▶ WHAT YOU NEED TO DO
The entries that follow should be reproduced exactly, with no images carried over.

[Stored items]
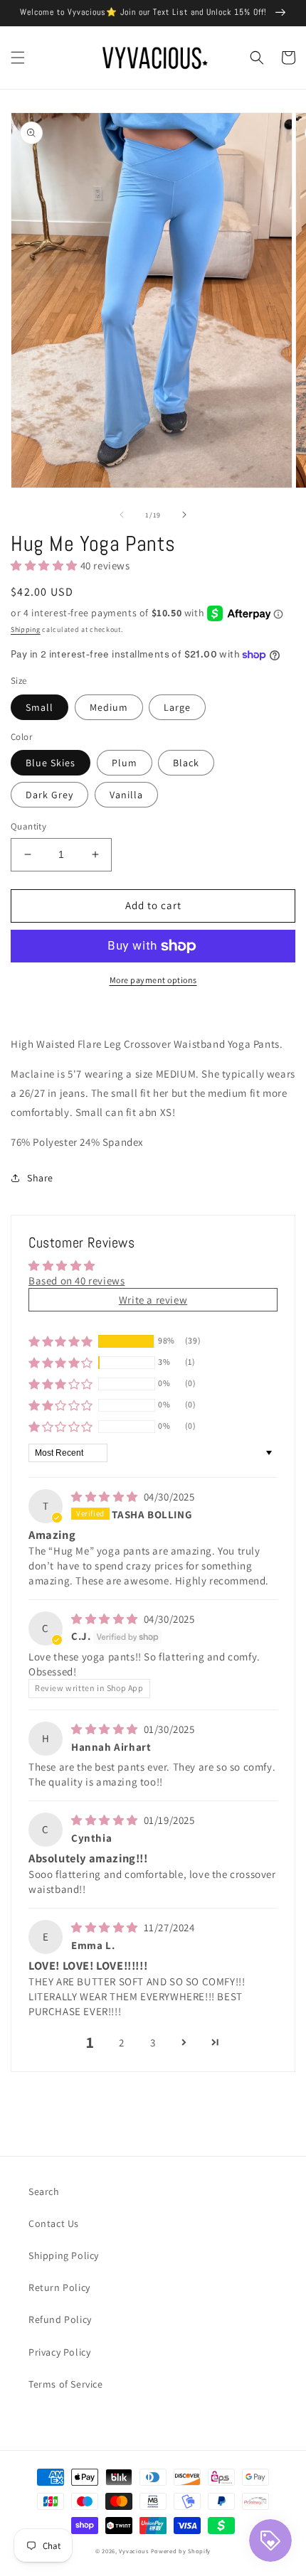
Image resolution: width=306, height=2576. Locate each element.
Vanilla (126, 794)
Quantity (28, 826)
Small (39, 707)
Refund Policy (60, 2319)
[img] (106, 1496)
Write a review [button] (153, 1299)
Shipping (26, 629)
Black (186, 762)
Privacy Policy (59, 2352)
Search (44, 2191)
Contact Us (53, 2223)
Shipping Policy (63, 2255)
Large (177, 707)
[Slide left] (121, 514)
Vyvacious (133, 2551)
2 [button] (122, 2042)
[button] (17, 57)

▶ ANSWER AREA
Image resolution: width=306, height=2576. Locate each element.
Vanilla (126, 794)
Quantity (28, 826)
Small (39, 707)
Refund Policy (60, 2319)
[img] (106, 1496)
Write a review [button] (153, 1299)
Shipping (26, 629)
Black (186, 762)
Privacy Policy (59, 2352)
Search (44, 2191)
Contact Us (53, 2223)
Shipping Policy (63, 2255)
Large (177, 707)
[Slide left] (121, 514)
Vyvacious (133, 2551)
2 [button] (122, 2042)
[button] (17, 57)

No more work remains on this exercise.